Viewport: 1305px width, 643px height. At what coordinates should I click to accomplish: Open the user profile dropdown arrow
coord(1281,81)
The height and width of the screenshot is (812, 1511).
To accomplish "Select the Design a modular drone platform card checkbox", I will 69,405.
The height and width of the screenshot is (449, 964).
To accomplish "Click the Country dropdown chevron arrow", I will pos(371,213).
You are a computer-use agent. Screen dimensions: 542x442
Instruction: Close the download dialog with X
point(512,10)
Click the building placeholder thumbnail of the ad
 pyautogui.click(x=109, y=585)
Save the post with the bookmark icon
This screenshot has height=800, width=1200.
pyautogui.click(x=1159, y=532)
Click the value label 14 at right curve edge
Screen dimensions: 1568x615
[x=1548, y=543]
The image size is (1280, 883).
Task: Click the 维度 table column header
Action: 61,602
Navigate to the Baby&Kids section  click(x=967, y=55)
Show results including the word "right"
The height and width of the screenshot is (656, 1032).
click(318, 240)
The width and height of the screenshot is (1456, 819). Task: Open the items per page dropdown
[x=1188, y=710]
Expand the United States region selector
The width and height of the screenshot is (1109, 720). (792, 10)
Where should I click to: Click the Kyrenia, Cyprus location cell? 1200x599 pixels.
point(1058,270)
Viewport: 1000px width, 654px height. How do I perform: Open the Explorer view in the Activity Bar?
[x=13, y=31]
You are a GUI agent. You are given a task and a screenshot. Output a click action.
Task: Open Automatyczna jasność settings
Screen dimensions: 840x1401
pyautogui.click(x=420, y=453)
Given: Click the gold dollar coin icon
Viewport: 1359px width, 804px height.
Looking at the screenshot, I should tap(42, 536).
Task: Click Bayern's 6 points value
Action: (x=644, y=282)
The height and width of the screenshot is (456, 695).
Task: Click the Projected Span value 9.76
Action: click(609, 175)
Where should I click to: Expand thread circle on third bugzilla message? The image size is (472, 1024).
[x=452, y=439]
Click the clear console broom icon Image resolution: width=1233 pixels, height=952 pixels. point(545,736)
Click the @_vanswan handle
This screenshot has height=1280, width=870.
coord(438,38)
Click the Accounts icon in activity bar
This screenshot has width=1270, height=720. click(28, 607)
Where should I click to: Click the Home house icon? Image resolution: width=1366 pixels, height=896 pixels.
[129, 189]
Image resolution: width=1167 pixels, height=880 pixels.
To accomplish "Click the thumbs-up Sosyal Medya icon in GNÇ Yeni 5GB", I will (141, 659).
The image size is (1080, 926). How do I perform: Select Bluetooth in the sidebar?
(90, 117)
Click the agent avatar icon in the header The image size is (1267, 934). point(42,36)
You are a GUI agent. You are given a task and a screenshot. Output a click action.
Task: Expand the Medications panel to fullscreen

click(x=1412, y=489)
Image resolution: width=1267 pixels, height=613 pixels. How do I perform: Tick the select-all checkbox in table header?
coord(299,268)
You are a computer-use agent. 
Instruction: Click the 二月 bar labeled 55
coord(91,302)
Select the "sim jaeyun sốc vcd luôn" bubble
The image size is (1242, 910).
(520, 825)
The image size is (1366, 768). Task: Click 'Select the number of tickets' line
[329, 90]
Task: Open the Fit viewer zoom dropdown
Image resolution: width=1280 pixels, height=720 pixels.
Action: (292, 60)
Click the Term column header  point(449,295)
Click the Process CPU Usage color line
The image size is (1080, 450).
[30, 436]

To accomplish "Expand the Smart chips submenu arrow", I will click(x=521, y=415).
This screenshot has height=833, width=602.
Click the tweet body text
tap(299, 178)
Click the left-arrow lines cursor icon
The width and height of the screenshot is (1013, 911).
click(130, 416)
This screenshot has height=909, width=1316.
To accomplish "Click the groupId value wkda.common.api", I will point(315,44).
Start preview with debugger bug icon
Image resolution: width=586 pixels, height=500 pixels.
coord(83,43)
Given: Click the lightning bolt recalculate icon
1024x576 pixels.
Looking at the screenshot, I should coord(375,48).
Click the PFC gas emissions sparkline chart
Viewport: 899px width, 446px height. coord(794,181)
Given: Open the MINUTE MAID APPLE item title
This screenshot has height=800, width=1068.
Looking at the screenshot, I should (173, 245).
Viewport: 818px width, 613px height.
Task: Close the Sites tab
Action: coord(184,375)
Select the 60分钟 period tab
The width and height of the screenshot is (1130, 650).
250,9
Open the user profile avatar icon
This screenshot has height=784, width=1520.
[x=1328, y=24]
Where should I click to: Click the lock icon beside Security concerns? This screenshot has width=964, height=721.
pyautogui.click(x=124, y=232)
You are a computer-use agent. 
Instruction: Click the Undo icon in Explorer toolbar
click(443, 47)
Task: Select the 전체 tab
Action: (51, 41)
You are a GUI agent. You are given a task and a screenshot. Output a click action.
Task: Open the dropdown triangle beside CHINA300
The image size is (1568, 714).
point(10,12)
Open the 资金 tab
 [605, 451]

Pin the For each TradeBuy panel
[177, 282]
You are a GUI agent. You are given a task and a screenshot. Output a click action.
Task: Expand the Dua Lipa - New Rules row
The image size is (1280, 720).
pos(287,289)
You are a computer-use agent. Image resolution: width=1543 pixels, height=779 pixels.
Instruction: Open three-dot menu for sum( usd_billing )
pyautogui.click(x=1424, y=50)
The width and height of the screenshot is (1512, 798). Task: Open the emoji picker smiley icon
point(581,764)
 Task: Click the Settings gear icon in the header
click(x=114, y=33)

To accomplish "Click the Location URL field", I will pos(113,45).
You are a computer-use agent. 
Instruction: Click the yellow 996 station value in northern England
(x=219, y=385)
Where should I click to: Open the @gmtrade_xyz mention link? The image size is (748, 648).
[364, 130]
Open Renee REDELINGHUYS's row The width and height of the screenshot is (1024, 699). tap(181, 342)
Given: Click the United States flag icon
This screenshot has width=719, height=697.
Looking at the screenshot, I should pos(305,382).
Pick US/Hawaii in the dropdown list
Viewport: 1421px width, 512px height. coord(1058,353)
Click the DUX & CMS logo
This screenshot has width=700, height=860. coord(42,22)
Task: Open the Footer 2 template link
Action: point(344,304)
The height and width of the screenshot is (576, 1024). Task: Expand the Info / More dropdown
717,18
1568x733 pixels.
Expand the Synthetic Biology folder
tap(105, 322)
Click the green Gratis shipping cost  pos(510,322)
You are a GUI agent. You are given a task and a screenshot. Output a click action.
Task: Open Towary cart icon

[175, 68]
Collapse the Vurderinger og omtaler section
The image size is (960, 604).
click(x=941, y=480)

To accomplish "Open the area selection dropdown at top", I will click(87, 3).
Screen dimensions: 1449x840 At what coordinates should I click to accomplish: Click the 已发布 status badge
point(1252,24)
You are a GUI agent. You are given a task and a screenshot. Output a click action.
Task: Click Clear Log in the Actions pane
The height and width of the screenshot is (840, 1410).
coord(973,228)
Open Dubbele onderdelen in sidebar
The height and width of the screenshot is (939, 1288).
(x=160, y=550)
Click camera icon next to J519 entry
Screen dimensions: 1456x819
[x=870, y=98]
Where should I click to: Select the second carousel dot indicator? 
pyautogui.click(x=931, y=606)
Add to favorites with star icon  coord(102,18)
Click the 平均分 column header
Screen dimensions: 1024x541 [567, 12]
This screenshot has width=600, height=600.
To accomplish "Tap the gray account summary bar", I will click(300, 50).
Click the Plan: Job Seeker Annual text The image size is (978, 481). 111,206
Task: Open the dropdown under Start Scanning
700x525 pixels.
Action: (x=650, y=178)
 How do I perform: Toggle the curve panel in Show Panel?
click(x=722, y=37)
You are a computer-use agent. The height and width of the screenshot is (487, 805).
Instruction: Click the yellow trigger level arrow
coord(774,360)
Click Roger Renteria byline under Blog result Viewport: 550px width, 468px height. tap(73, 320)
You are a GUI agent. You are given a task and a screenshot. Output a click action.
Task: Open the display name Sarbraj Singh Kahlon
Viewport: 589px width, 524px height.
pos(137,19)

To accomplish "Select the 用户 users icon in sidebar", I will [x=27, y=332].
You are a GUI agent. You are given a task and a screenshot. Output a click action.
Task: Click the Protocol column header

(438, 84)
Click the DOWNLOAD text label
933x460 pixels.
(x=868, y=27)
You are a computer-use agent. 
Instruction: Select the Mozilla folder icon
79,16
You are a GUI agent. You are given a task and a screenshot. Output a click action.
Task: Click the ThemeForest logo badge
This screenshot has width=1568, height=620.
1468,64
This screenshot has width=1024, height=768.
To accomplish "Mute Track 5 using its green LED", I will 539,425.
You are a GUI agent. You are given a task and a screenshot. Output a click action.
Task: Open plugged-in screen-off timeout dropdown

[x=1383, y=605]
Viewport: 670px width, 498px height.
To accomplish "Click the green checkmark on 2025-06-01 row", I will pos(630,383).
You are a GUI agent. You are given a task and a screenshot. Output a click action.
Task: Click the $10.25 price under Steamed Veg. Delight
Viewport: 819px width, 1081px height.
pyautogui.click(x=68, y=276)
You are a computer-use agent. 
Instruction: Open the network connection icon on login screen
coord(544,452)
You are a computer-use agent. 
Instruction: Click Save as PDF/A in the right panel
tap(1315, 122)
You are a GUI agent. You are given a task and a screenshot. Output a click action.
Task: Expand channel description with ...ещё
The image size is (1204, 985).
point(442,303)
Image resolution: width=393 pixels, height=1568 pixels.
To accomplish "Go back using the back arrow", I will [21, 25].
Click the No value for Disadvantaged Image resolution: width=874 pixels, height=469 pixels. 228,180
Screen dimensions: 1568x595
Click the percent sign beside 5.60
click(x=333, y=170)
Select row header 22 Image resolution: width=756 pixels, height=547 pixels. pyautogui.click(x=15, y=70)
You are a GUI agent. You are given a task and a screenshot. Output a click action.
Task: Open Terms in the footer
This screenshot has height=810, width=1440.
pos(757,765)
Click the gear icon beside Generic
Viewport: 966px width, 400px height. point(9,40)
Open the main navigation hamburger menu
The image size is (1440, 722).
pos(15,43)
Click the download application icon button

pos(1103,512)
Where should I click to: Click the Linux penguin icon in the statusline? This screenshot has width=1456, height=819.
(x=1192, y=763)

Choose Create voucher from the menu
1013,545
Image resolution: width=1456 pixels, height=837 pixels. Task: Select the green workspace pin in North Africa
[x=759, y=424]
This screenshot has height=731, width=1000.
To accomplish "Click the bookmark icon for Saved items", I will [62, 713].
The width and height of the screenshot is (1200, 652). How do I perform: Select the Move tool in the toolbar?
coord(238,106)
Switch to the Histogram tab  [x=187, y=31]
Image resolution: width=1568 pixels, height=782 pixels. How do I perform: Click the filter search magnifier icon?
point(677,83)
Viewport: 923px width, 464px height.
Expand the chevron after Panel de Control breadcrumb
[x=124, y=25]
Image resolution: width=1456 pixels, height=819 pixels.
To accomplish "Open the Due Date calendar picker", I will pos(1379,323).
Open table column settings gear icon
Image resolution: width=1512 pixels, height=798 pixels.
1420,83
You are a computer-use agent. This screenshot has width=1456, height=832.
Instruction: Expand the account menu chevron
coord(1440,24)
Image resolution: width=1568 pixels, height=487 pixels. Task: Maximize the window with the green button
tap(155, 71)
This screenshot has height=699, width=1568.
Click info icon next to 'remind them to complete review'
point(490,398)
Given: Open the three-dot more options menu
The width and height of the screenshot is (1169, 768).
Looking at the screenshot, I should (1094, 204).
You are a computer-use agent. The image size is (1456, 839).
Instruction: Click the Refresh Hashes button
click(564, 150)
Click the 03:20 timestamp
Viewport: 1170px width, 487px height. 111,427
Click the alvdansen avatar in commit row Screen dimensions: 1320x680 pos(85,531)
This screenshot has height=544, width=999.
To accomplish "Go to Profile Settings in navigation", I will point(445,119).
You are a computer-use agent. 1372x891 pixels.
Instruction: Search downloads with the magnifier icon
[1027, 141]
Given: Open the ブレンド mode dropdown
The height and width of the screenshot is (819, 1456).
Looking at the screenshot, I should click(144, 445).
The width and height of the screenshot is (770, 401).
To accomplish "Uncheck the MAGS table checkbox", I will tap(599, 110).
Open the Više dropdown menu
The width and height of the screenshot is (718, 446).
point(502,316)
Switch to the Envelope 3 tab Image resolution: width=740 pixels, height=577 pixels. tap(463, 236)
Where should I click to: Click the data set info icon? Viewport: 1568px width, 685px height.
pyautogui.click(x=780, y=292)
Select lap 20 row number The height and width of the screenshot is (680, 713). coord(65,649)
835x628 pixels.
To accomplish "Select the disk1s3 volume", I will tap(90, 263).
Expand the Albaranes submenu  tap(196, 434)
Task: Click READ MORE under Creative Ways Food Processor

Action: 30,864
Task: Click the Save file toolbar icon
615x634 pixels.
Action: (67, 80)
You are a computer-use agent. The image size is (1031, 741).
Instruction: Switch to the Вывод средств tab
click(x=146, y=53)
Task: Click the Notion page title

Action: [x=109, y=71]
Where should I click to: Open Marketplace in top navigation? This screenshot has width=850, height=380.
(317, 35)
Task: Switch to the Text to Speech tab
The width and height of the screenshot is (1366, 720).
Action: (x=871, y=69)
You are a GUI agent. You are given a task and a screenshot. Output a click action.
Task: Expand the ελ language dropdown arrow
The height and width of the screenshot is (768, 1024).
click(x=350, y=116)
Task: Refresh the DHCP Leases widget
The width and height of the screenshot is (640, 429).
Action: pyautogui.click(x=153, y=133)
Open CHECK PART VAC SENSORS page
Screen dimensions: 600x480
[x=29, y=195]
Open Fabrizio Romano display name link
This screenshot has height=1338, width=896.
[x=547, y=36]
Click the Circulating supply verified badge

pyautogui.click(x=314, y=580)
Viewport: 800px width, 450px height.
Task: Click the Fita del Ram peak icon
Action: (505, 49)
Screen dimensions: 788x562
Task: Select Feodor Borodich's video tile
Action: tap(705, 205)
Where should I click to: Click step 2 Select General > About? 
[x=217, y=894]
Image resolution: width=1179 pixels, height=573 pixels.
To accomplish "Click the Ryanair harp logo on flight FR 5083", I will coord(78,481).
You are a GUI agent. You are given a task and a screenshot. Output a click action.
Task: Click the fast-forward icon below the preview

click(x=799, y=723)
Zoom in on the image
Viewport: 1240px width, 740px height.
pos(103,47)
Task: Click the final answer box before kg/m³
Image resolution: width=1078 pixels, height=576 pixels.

——————

• _DIRECTIONS FOR THIS TASK_
Rewrite the lines starting at the first one and ending at the line containing "coord(1281,81)", changing "profile" to "account" and leaving everything else as it is.

• _ANSWER TO THE EXERCISE_
Viewport: 1305px width, 643px height. At what coordinates should I click to accomplish: Open the user account dropdown arrow
coord(1281,81)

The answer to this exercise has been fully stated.